Identify each line of the listing below that contains the string "width", and copy every such line in full.

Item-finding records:
►
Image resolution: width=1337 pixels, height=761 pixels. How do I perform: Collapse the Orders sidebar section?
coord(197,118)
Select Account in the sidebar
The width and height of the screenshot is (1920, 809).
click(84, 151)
◄
►
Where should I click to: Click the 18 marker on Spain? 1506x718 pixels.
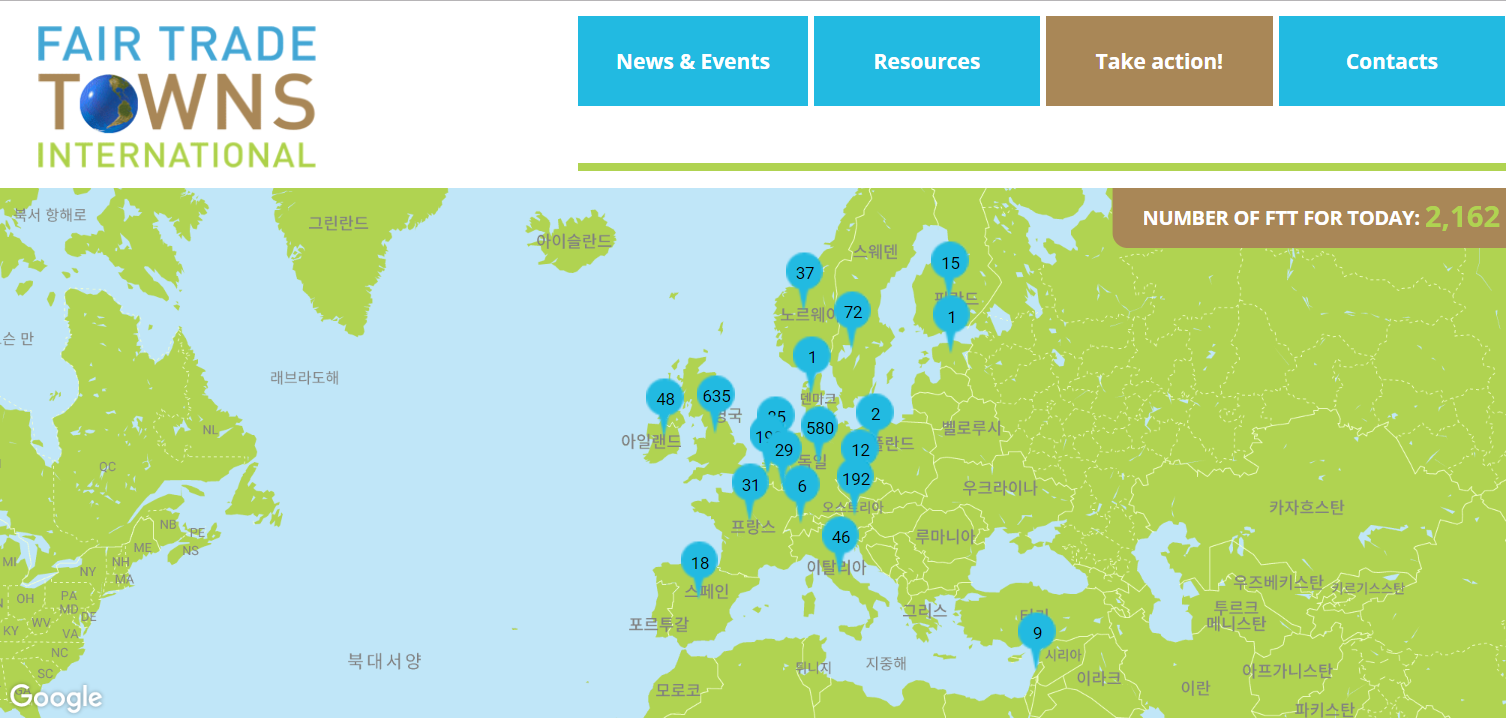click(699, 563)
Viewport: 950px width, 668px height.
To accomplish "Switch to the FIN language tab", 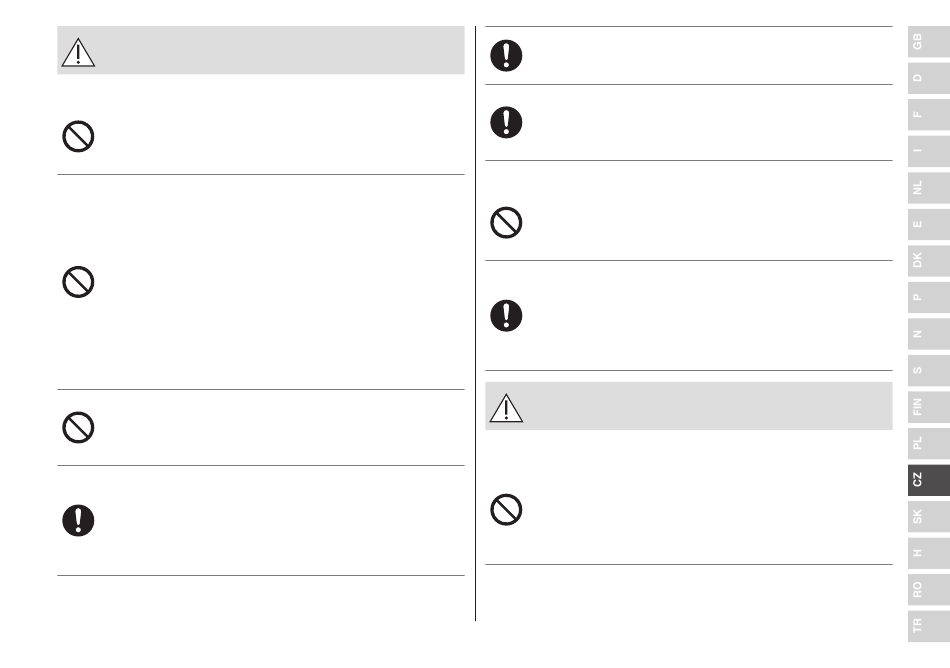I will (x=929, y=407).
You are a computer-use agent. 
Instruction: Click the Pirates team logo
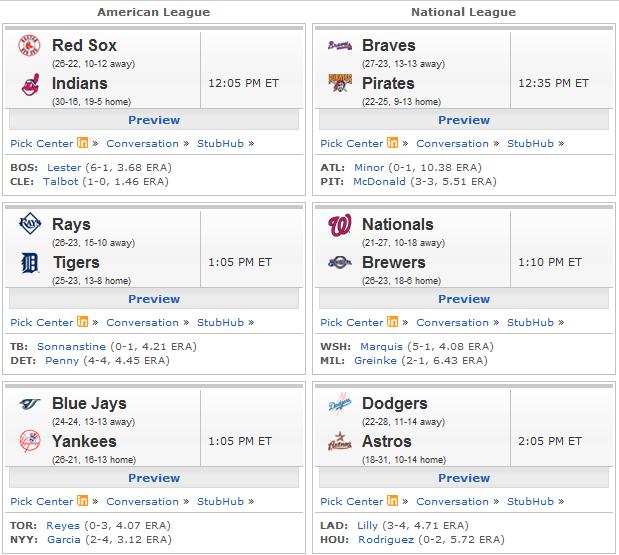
◄
§ **Finished task**:
Image resolution: width=1337 pixels, height=761 pixels. How do I perform: Collapse the Orders sidebar section?
The width and height of the screenshot is (1920, 809).
Viewport: 950px width, 668px height.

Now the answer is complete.